- [Text passage]:
=== Begin Enclosure ===
In [11]:
# Cell 1 – Imports & basic config

import json
import random
from pathlib import Path
from datetime import datetime, timedelta

from faker import Faker

fake = Faker()
random.seed(42)
Faker.seed(42)

DATA_DIR = Path("data")
DATA_DIR.mkdir(exist_ok=True)

# How much data to generate
N_PERSONAS = 15
MIN_CONV_PER_PERSONA = 5
MAX_CONV_PER_PERSONA = 20


In [12]:
# Cell 2 – Static vocab for personas, scams, etc.

SCAM_ARCHETYPES = [
    "Job Scam",
    "Romance Scam",
    "Crypto/Investment Scam",
    "Tech Support Scam",
    "Loan/Financial Aid Scam",
    "Charity Scam",
]

PLATFORMS = ["WhatsApp", "Telegram", "Facebook", "Instagram", "LinkedIn", "Email", "SMS"]

TACTICS = [
    "Authority impersonation",
    "Time pressure",
    "Emotional manipulation",
    "Advance fee request",
    "Phishing link",
    "Fake investment return",
]

TONE_OPTIONS = [
    "Professional, Urgent",
    "Friendly, Flattering",
    "Casual, Pushy",
    "Formal, Reassuring",
    "Aggressive, Demanding",
]

EMOJI_RATE = ["none", "low", "medium", "high"]

FLAGS_POOL = ["urgency", "money-request", "crypto", "romance-hook", "phishing-link", "identity-request"]

OUTCOMES = ["success", "failed", "ongoing"]

# Simple color palette
COLOR_PALETTE = [
    "#3b82f6", "#ef4444", "#22c55e", "#eab308", "#8b5cf6",
    "#ec4899", "#14b8a6", "#f97316"
]


In [13]:
# Cell 3 – Helpers for dates, times and IDs

def random_date_within_days(days_back=60):
    """Random datetime within the last `days_back` days."""
    now = datetime.utcnow()
    delta = timedelta(days=random.randint(0, days_back), seconds=random.randint(0, 86400))
    return now - delta

def iso_date(d: datetime):
    """YYYY-MM-DD."""
    return d.strftime("%Y-%m-%d")

def iso_datetime(d: datetime):
    """ISO 8601 with Z."""
    return d.strftime("%Y-%m-%dT%H:%M:%SZ")

def hhmm(d: datetime):
    return d.strftime("%H:%M")

def persona_id(index: int, prefix_map=None, archetype=None):
    """
    Generate persona_id like R001, L002, C007, etc.
    Optionally map by archetype prefix.
    """
    if prefix_map and archetype in prefix_map:
        prefix = prefix_map[archetype]
    else:
        prefix = random.choice(["R", "L", "C", "S", "J", "T"])
    return f"{prefix}{index:03d}"

# Map specific prefixes by archetype (optional flavour)
=== End Enclosure ===
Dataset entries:
=== Begin Enclosure ===
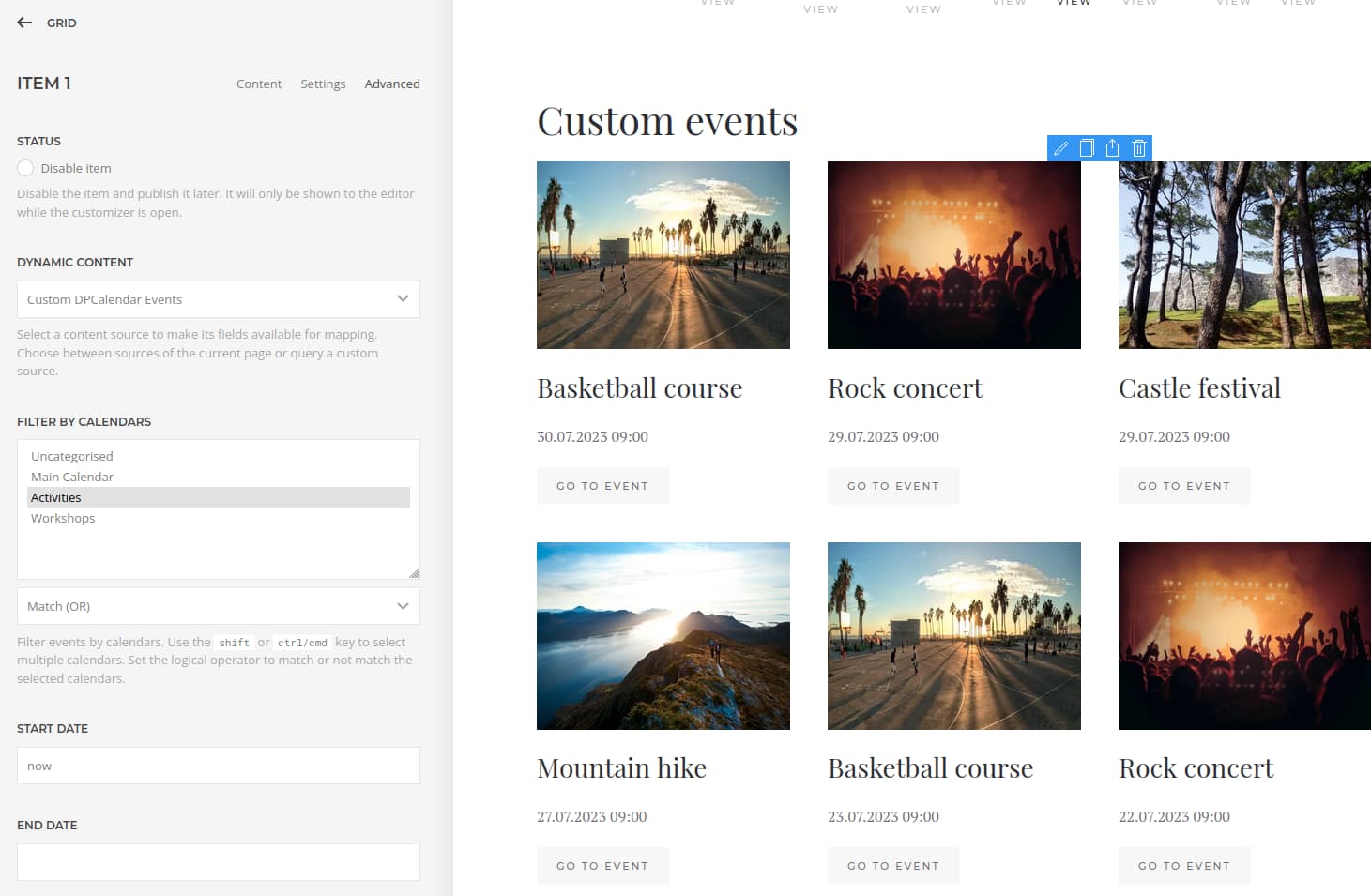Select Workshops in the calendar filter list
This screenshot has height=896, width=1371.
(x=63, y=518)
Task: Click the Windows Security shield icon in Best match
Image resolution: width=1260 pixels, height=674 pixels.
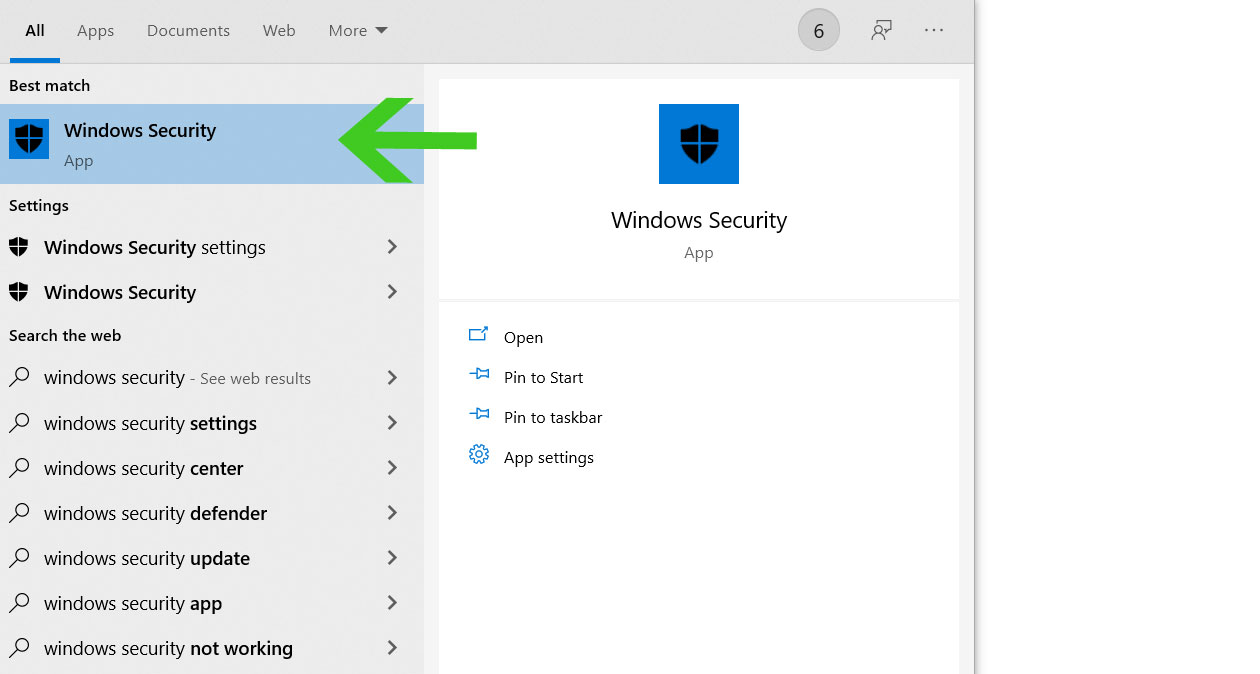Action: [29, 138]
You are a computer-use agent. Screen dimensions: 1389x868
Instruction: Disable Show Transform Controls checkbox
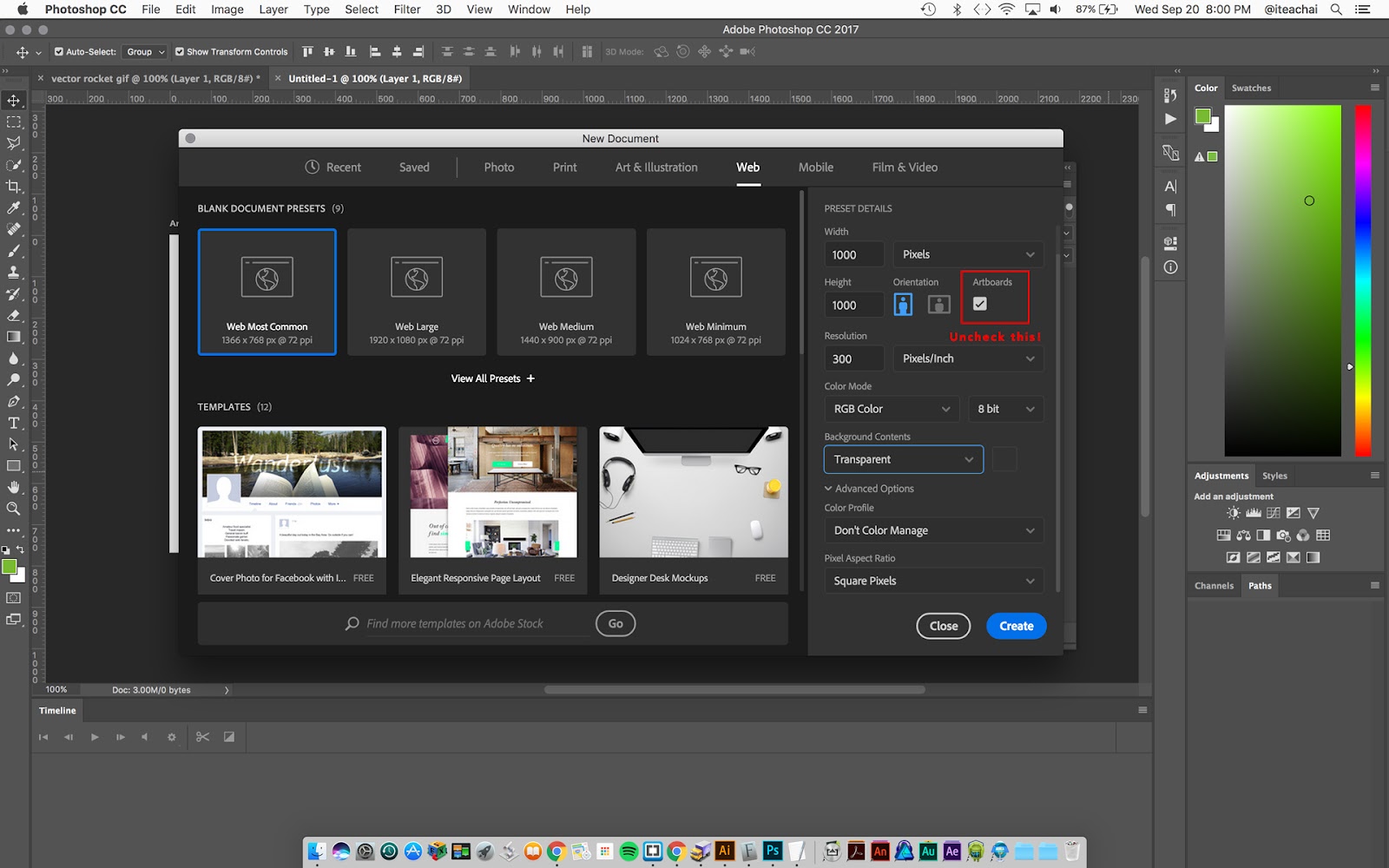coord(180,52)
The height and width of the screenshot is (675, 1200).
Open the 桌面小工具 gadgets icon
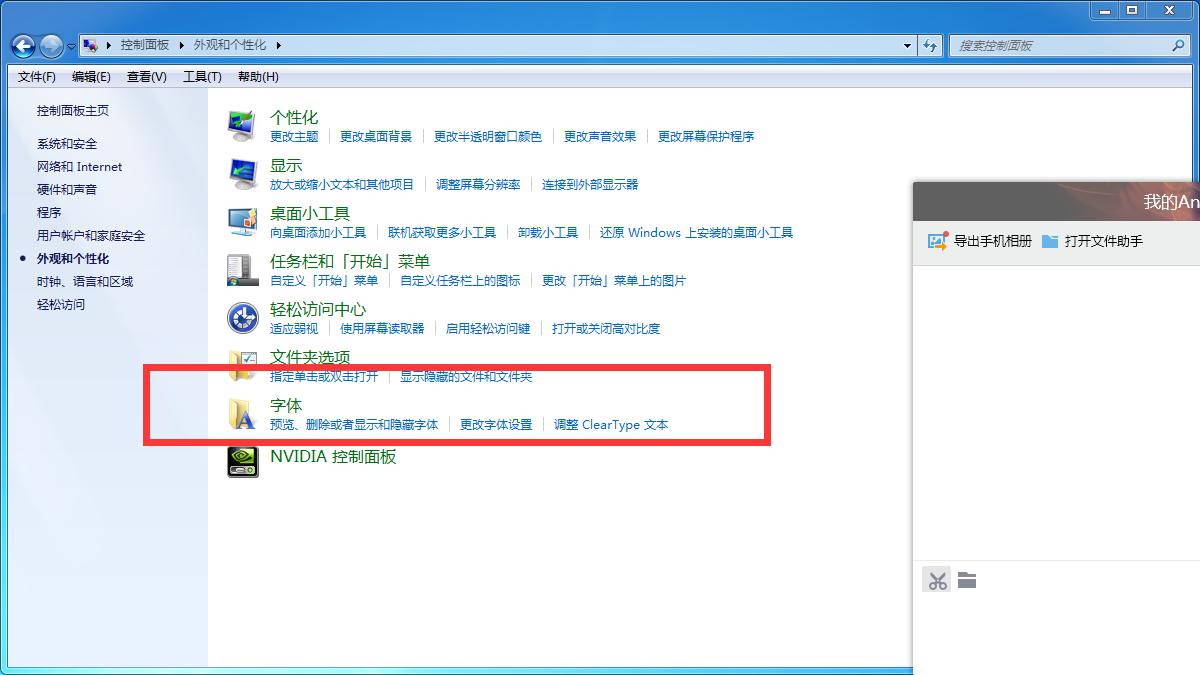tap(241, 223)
=== End Enclosure ===
- [Exercise requirements]:
(a) In the notebook code, what value is N_PERSONAS set to?
(b) Retype the notebook code starting at "Generate persona_id like" and ending at "archetype (optional flavour)".
(c) Write what comes next in the notebook code, picking up after its final line.

- [Outputs in order]:
(a) N_PERSONAS is set to 15.

(b)
Generate persona_id like R001, L002, C007, etc.
    Optionally map by archetype prefix.
    """
    if prefix_map and archetype in prefix_map:
        prefix = prefix_map[archetype]
    else:
        prefix = random.choice(["R", "L", "C", "S", "J", "T"])
    return f"{prefix}{index:03d}"

# Map specific prefixes by archetype (optional flavour)

(c)
ARCHETYPE_PREFIX = {
    "Job Scam": "J",
    "Romance Scam": "R",
    "Crypto/Investment Scam": "C",
    "Tech Support Scam": "T",
}


In [14]:
# Cell 4 – Generate personas + clusters structure

clusters = []      # for clusters.json
personas = {}      # for personas.json
crew_ids = []

# create some crew ids
for i in range(1, 6):
    crew_ids.append(f"CREW_{chr(64 + i)}")  # CREW_A, CREW_B, ...

for i in range(1, N_PERSONAS + 1):
    # Choose archetype and platforms/tactics
    archetype = random.choice(SCAM_ARCHETYPES)
    pid = persona_id(i, prefix_map=ARCHETYPE_PREFIX, archetype=archetype)
    crew_id = random.choice(crew_ids)
    name = f"{fake.job().split()[0]} {random.choice(['Operator', 'Handler', 'Broker', 'Alpha', 'Agent'])}"
    risk_score = random.randint(50, 100)
    success_rate = random.randint(5, 60)
    color = random.choice(COLOR_PALETTE)

    # Time window for first/last seen
    last_seen_dt = random_date_within_days(days_back=30)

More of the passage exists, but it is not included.